Oh, it would be, under what I was describing. You'd set your exposure time, and then in post, you could control which adjacent subframes get merged in and which ones don't (including using just the single subframe). When viewed in-camera, it could either make an educated guess or show you just the single subframe, depending on user preference.

That means the results are entirely arbitrary. You aren't doing exposure at all, your simply ripping out a bunch of frames agnostic if an explicit exposure time. I think that is even conceptually more difficult for most photographers to grasp (not to mention MASSIVELY wasteful of space). Again, it could theoretically allow you to have infinite DR, but it would make photography very difficult, rather than very easy (and it's never been easier than it is today.)

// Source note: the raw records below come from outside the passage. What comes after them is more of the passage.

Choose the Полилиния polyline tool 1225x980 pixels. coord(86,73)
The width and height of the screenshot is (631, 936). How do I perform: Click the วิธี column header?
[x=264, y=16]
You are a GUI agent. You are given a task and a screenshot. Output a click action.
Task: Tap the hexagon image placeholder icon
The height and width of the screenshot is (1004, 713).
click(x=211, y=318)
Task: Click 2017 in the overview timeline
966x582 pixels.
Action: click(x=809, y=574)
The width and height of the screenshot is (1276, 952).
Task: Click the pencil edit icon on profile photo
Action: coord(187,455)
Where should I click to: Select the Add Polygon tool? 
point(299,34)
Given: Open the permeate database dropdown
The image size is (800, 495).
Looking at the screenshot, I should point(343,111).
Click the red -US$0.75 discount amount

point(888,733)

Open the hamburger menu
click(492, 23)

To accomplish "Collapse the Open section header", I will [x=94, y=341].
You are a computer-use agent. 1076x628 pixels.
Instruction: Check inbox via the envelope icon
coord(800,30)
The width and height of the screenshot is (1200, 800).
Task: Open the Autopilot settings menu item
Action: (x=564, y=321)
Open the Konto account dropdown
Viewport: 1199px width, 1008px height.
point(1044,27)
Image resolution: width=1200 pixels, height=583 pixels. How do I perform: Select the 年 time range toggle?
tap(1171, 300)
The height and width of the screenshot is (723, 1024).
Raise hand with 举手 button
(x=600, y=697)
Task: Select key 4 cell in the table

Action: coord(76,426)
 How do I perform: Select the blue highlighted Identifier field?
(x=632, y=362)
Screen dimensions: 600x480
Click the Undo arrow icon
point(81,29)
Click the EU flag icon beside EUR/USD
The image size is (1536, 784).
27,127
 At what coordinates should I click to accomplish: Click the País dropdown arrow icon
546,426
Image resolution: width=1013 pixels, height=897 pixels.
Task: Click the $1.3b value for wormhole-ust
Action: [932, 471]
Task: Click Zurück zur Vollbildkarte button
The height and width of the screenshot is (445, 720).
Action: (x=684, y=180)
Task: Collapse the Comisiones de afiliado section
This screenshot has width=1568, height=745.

Exposure control needs to be under photographer control. You can't arbitrarily take a photograph and then decide exposure in post...you could massively underexpose if a majority of the frames ended up "unusable" once you got it all onto a computer. This isn't an argument about an option for improving sensor sensitivity or dynamic range, it is a discussion about redesigning the entire way we do photography, which I think is out of context.

9VIII said:
I don't see why setting exposure time with single shot HDR is such a hard thing to grasp. If the camera just tells you the longest exposure of the group, and you already set how many shots per group and the difference in exposure per shot, everything is a known quantity.
All we need is an "HDR" slot on the mode dial.

We weren't originally talking about HDR. We were talking about sensor performance, and how to improve it (at a fundamental technical level, abstract of any actual specific use case.)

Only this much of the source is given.